For portability scenario 2 and 3 a special case is considered that the biggest Non Clearing Member (in terms of its stress loss) of the defaulting Clearing Member could not be transferred.
Historical Market Scenarios
In order to perform historical stress tests on the derivative market ECC considers all historical price movements since January 1, 2006. For each historical day and for each future contract price differences are determined from the historical price differences scaled by the ratio of current margin parameter and the margin parameter for the historical date to match the current volatility level. For options the price differences are calculated via the Black76 algorithm using the underlying price and a stressed implied volatility.
The simulated price differences are aggregated for the netted portfolio of the defaulting Clearing Member for each portability scenario. The 99.9% quantile of the historical aggregated price differences defines the Clearing Member’s stress profit and loss for each portability scenario.
Hypothetical Market Scenarios
ECC’s approach to define hypothetical scenarios to simulate extreme but plausible market conditions is history-based. To identify extreme scenarios which might be caused by political decisions (e.g. Germany’s moratorium of atomic power), climate events (e.g. mild winter), technical influences (e.g. new gas pipelines) or external market factors (e.g. currency fluctuations) ECC uses the ratio of change of risk factor Δp to the then valid single margin parameter SMP as a measure of stress (i.e. Δp/SMP):any exceedance of the margin parameter by the risk factor during a period of maximum 2 trading days qualifies as an extreme but plausible market movement. The scenario is stored as the price change relative to the then applicable margin parameter.
As a main differentiator to the historical scenarios, the hypothetical scenarios generalize the movements of the markets, i.e. the occurrence of an event in one market is also extrapolated to other markets of the same asset class. The stressed market scenario is then found as the conservative envelope of all price developments of the analyzed contracts of the asset class, e.g. all power month contracts of a given maturity.

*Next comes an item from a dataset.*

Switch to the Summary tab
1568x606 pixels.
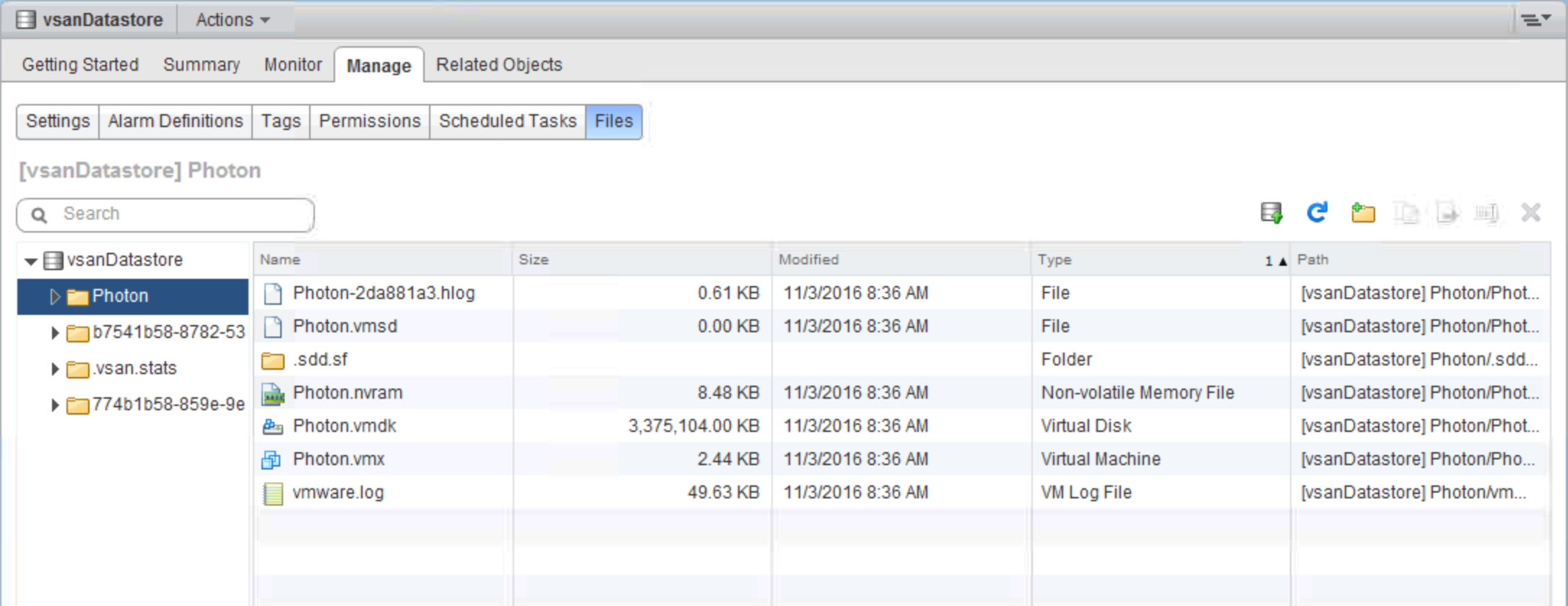click(x=202, y=65)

The hypothetical scenario values are rescaled by the current margin parameters to apply the price changes to the Clearing Member’s portfolio under the defined portability scenarios. Options are treated similarly to the historical simulation by stressing the implied volatility.
The shortfall per Clearing Member is defined as the sum of profit and loss (where loss would appear as a negative amount) and the deposited margin collaterals.
For the historical and hypothetical simulation and each for the several portability scenarios the shortfalls of the Clearing Members are determined. The final stress test result on the derivative market is given as the lowest shortfall under the assumption that the two largest Clearing Members (in terms of shortfall) would default simultaneously.